Researchers from the University of Oulu and Harvard University have found a previously unknown mechanism by which cells in the body sense oxygen. Lack of oxygen had a direct influence on the functioning of genes, and prevents cell differentiation. The study could open up new opportunities for the development of cancer drugs. It was published in Science.

At the heart of the finding are enzymes called histone demethylases, whose task is to regulate the structure of chromatin, i.e. DNA and the attached proteins. The researchers demonstrated that the lack of oxygen prevents certain histone demethylases from working, as a result of which cells are unable to differentiate.

This new finding is relevant in the development of novel cancer drugs. Cancer cells are typically undifferentiated, and chromatin abnormalities have been found in many cancers.

"Oxygen levels are often low in tumour tissues because of their rapid growth and inadequate vascularity, and, in addition, histone demethylases in many cancer cells are either mutated or missing altogether," says MD, Ph.D. Tuomas Laukka, who studied the subject in his doctoral dissertation.

It has been known that the lack of oxygen stops the differentiation of cells. Stem cells are an example of undifferentiated cells typically located in the most oxygen-poor niches of the human body. Now, the researchers have demonstrated a direct link between oxygen content, histone demethylase activity, gene function and cell differentiation.

"For the first time, we showed that the amount of oxygen has a direct effect on histone demethylase activity. This effect was previously believed to be indirect," Professor Peppi Karppinen from the University of Oulu says.
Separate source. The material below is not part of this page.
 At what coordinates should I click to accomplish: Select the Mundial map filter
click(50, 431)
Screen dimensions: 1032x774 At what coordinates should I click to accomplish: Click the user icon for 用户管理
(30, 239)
According to Karppinen, this finding will shape perceptions of how the body senses oxygen. Through evolution, animals have developed an oxygen sensing method with a protein named HIF at the centre. It is activated when the blood oxygen level drops. However, this system does not exist in plants. Instead, they have histone demethylases. It is possible that histone demethylases are an earlier method of oxygen sensing in living organisms, preceding the HIF proteins.

Next, the researchers intend to take a closer look at why some histone demethylases are more dependent on oxygen than others.

Karppinen, who uses the name Koivunen in scientific articles, and her research team have conducted pioneering research into oxygen sensors in the body and pharmaceutical development for almost 20 years.